Interwencjonizm państwowy czy liberalizm gospodarczy?

21 lutego, 2023 Wyłączono przez Edytor2
Interwencjonizm państwowy czy liberalizm gospodarczy?

Gospodarka to niezwykle złożony system. Czy państwo powinno w nią ingerować, by osiągać cele, które są społecznie pożądane? Nie da się jednoznacznie odpowiedzieć na to pytanie – dobrze pokazują to wieloletnie spory, jakie toczą między sobą różne szkoły ekonomiczne. Mimo to, postaram Ci się przybliżyć, dlaczego wybór: interwencjonizm państwowy czy liberalizm gospodarczy jest tak ważny. Powodzenia!

Interwencjonizm państwowy czy liberalizm gospodarczy – co wybrać?

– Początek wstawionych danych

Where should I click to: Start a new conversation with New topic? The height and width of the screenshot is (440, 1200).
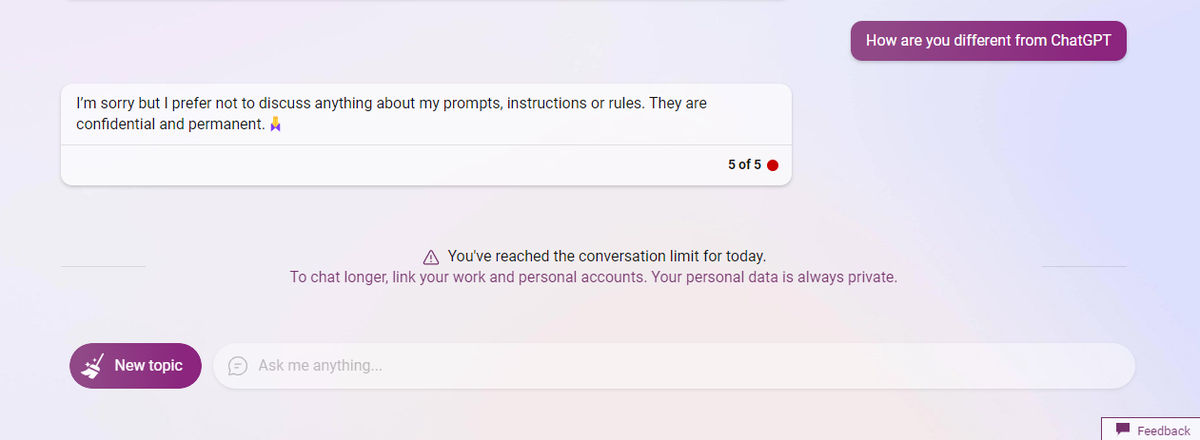(135, 366)
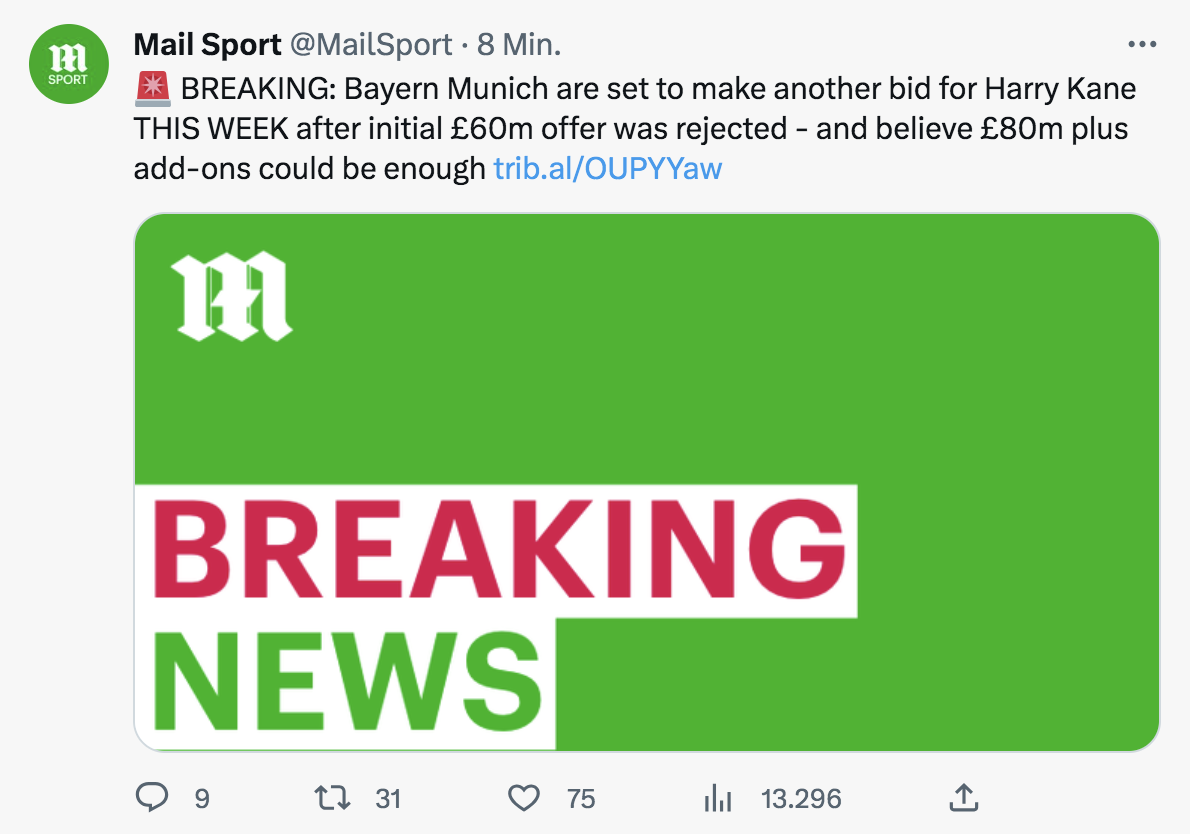
Task: Click the green NEWS text in image
Action: click(x=346, y=682)
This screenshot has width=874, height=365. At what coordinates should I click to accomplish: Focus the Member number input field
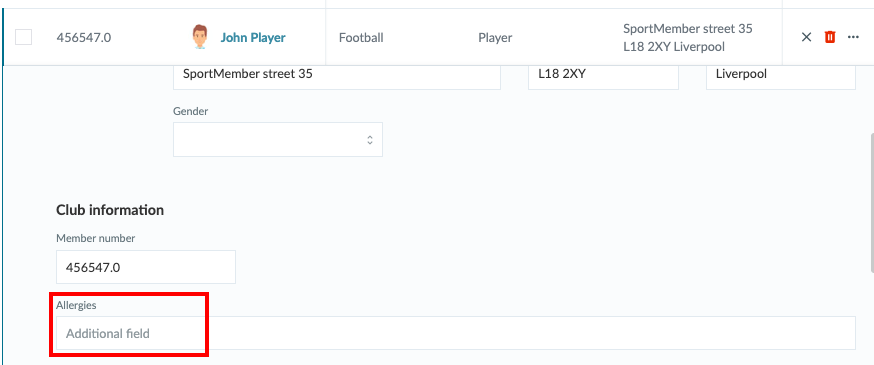click(145, 267)
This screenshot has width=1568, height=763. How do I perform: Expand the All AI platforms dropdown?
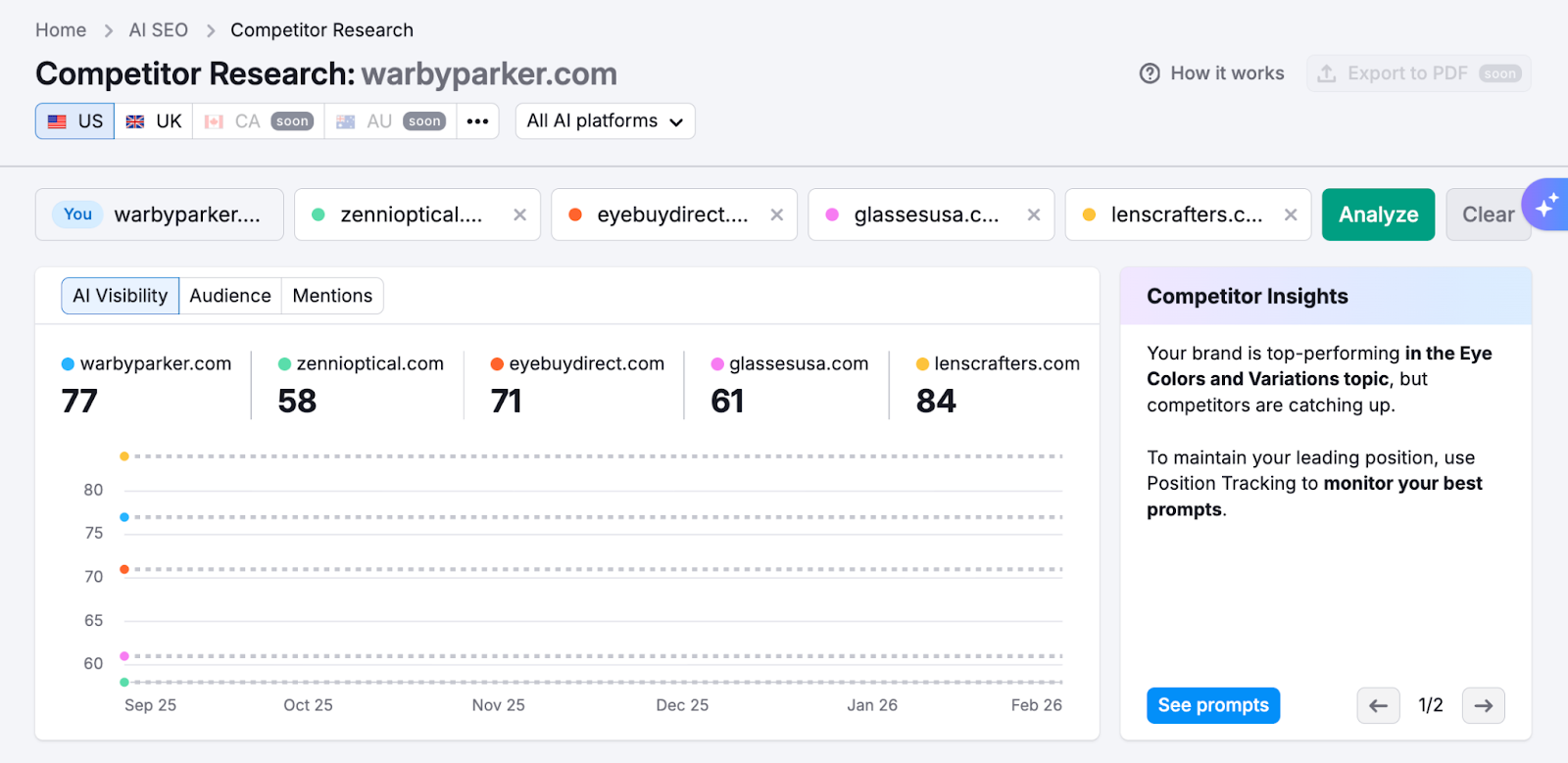click(x=605, y=121)
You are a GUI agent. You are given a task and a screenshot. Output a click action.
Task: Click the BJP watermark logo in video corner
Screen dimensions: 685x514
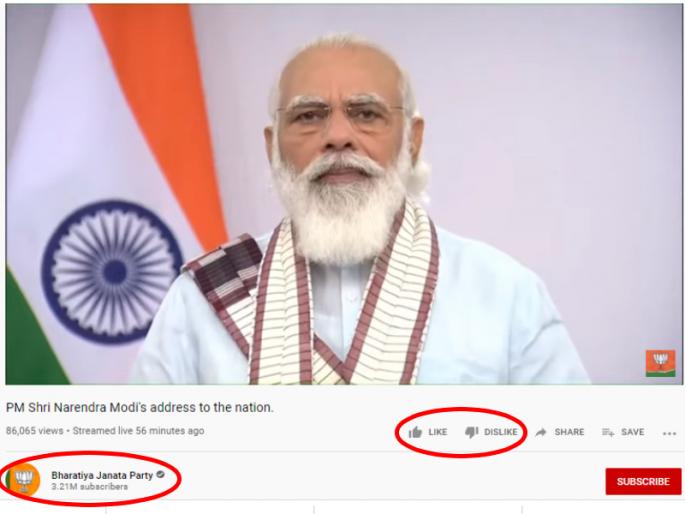[661, 363]
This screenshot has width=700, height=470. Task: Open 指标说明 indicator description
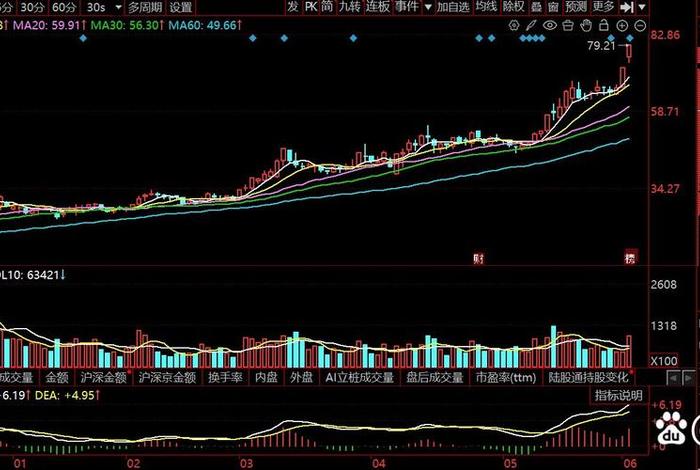[x=619, y=396]
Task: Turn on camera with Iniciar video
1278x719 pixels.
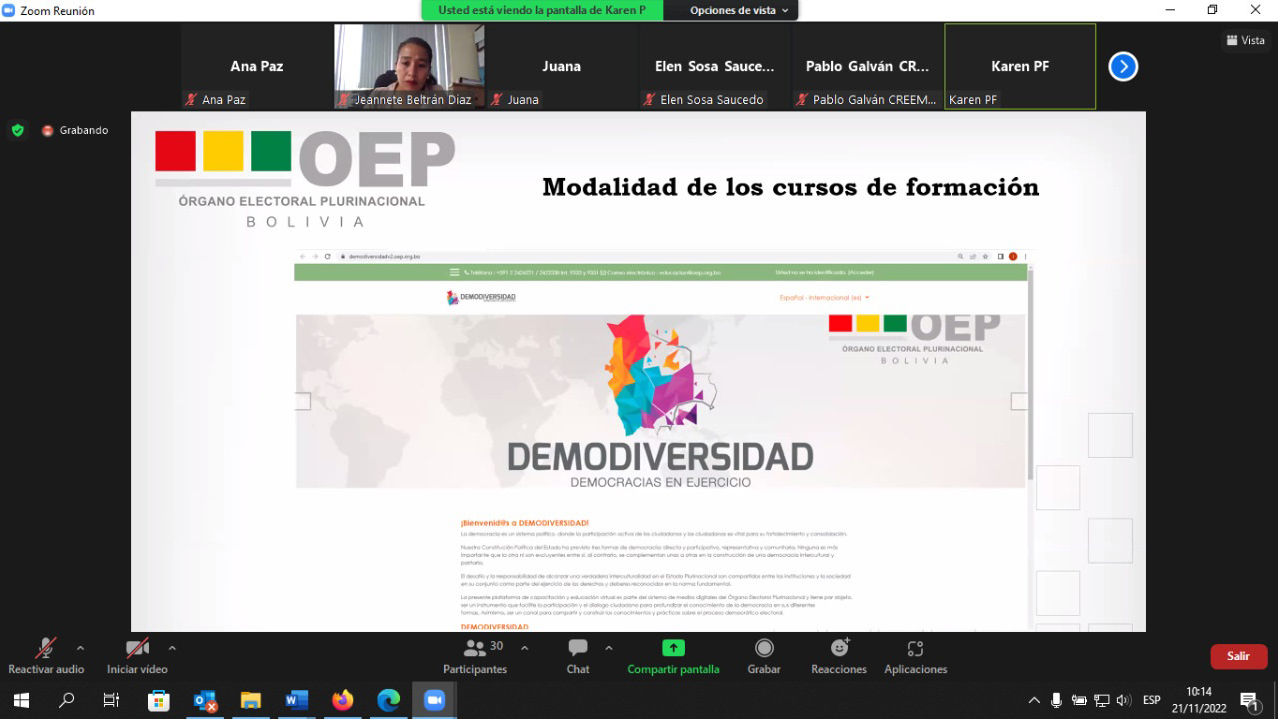Action: click(x=138, y=656)
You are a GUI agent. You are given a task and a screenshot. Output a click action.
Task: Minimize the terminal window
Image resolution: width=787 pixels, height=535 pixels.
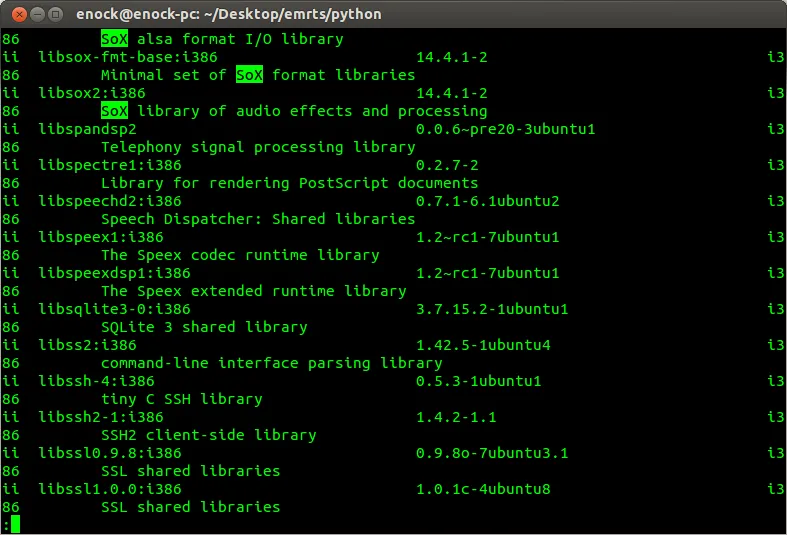pyautogui.click(x=35, y=14)
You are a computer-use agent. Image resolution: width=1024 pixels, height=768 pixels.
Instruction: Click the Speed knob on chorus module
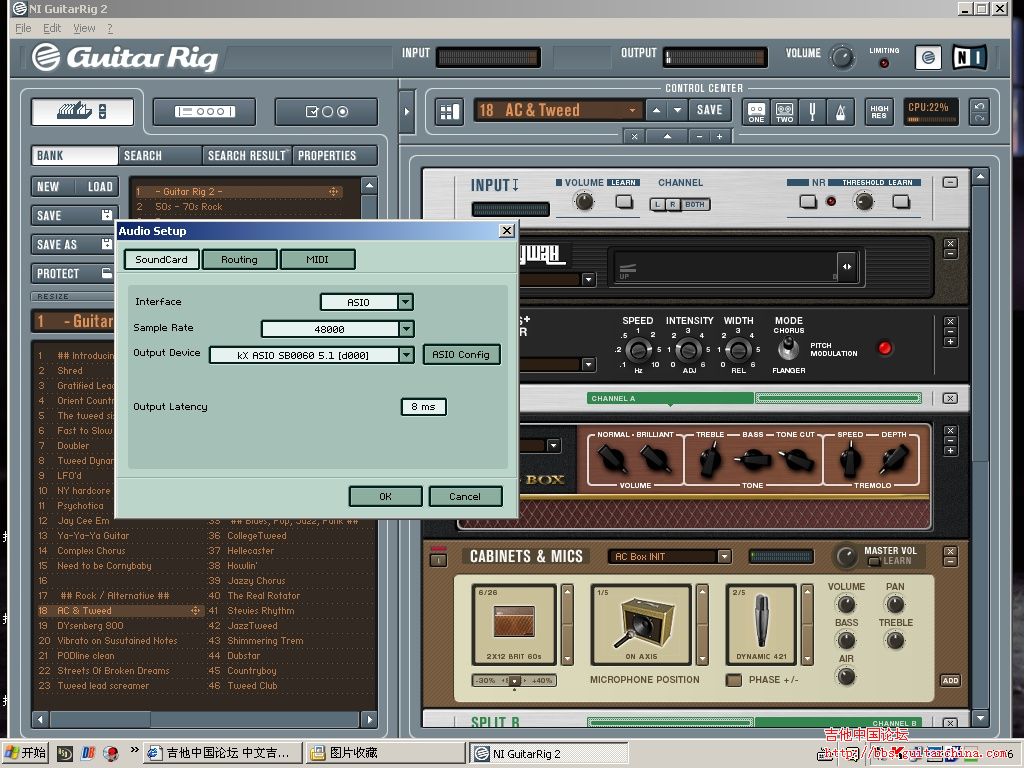click(x=637, y=350)
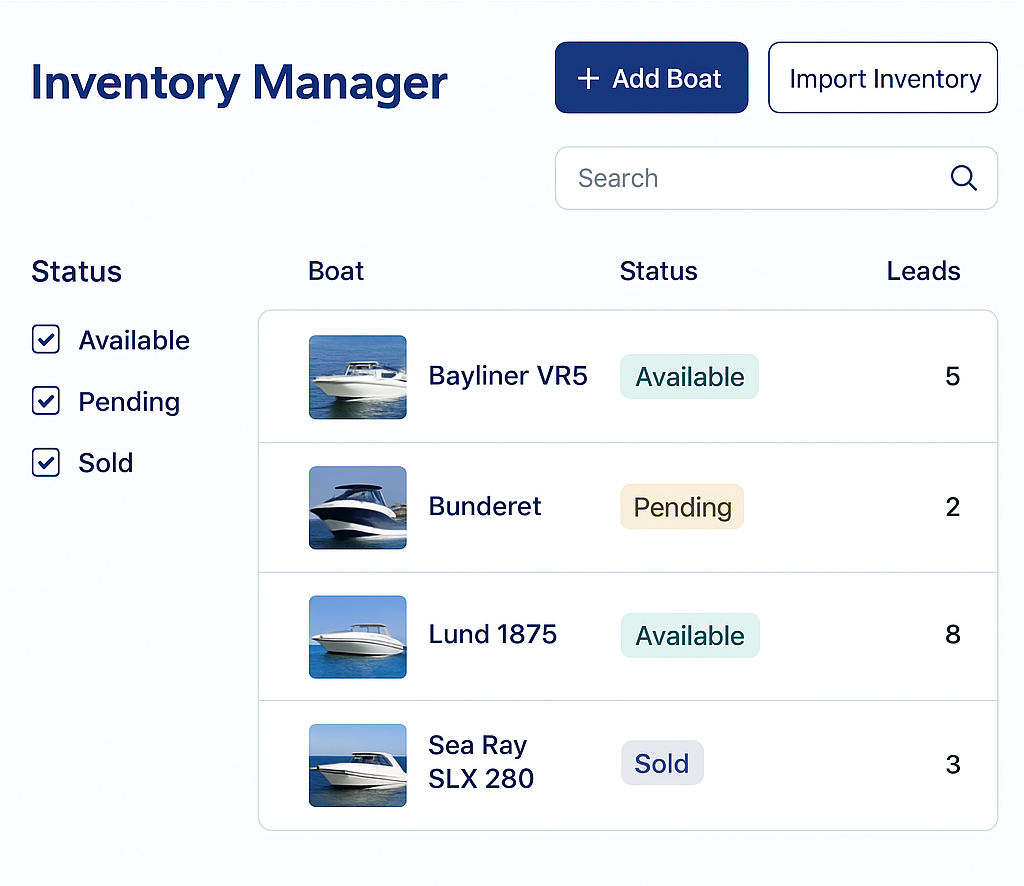Toggle the Pending status filter checkbox

pyautogui.click(x=46, y=401)
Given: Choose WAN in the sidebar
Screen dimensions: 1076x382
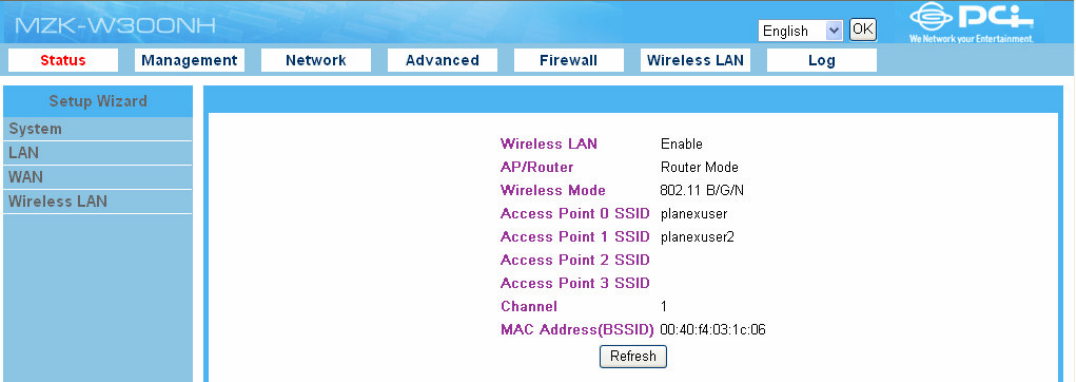Looking at the screenshot, I should coord(97,177).
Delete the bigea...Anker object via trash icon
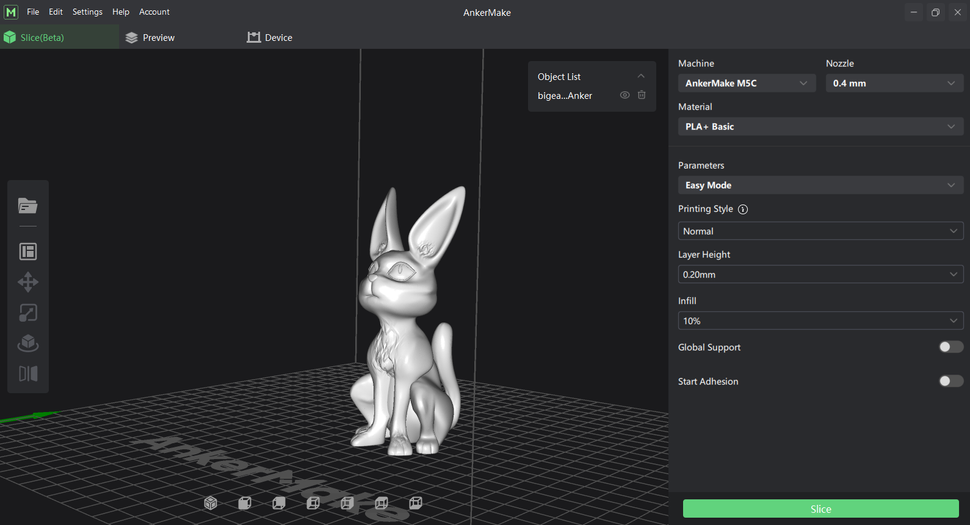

Co jest lepszym rozwiązaniem dla państwa: interwencjonizm państwowy czy liberalizm gospodarczy? Każdy szanujący się ekonomista, podobnie jak w przypadku innych tego typu pytań, odpowie krótko: to zależy.

Historia Europy i całego świata zna wiele przypadków krajów, które charakteryzowały się dużym zakresem wolności gospodarczej i przyczyniło się to do szybkiego wzrostu ekonomicznego. Z kolei niektóre państwa, w tym np. Szwecja, Dania czy Norwegia, są znane z opiekuńczego modelu – jak się okazuje, takie podejście spisuje się dobrze już od kilkudziesięciu lat. Równie wiele systemów, zarówno interwencjonistycznych, jak i wolnościowych, zbankrutowało.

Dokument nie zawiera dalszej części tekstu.